### What the task requires
Return the records below word for word.

### Stored data entries
<<<<
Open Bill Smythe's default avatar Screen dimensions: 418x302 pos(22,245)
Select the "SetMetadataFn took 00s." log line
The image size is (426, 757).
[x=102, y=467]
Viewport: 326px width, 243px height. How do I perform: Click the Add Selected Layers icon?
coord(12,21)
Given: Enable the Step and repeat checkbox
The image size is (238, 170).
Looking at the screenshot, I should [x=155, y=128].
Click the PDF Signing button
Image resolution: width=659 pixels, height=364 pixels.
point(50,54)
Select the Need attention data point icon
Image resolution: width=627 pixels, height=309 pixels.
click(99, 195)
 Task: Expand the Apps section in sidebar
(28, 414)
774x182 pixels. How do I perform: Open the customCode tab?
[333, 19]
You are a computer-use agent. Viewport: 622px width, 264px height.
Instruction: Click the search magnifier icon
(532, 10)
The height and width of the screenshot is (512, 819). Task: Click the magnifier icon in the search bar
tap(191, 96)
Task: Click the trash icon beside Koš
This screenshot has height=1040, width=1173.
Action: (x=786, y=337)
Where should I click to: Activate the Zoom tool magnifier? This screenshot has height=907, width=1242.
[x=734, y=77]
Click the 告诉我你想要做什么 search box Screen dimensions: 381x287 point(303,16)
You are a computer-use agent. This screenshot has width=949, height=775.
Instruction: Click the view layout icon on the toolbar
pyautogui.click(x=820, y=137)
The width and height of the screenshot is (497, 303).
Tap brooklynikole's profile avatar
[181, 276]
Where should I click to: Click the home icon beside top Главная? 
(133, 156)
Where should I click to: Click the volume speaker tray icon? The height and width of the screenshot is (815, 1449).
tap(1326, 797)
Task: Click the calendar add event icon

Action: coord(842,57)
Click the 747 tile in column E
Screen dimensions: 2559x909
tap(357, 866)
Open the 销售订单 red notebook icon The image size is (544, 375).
>>>>
### The completed task
Open Bill Smythe's default avatar Screen dimensions: 418x302 pos(22,245)
Select the "SetMetadataFn took 00s." log line
The image size is (426, 757).
[x=102, y=467]
Viewport: 326px width, 243px height. How do I perform: Click the Add Selected Layers icon?
coord(12,21)
Given: Enable the Step and repeat checkbox
The image size is (238, 170).
Looking at the screenshot, I should [x=155, y=128].
Click the PDF Signing button
Image resolution: width=659 pixels, height=364 pixels.
point(50,54)
Select the Need attention data point icon
Image resolution: width=627 pixels, height=309 pixels.
click(99, 195)
 Task: Expand the Apps section in sidebar
(28, 414)
774x182 pixels. How do I perform: Open the customCode tab?
[333, 19]
You are a computer-use agent. Viewport: 622px width, 264px height.
Instruction: Click the search magnifier icon
(532, 10)
The height and width of the screenshot is (512, 819). Task: Click the magnifier icon in the search bar
tap(191, 96)
Task: Click the trash icon beside Koš
This screenshot has height=1040, width=1173.
Action: (x=786, y=337)
Where should I click to: Activate the Zoom tool magnifier? This screenshot has height=907, width=1242.
[x=734, y=77]
Click the 告诉我你想要做什么 search box Screen dimensions: 381x287 point(303,16)
You are a computer-use agent. This screenshot has width=949, height=775.
Instruction: Click the view layout icon on the toolbar
pyautogui.click(x=820, y=137)
The width and height of the screenshot is (497, 303).
Tap brooklynikole's profile avatar
[181, 276]
Where should I click to: Click the home icon beside top Главная? 
(133, 156)
Where should I click to: Click the volume speaker tray icon? The height and width of the screenshot is (815, 1449).
tap(1326, 797)
Task: Click the calendar add event icon

Action: coord(842,57)
Click the 747 tile in column E
Screen dimensions: 2559x909
tap(357, 866)
Open the 销售订单 red notebook icon The image size is (544, 375).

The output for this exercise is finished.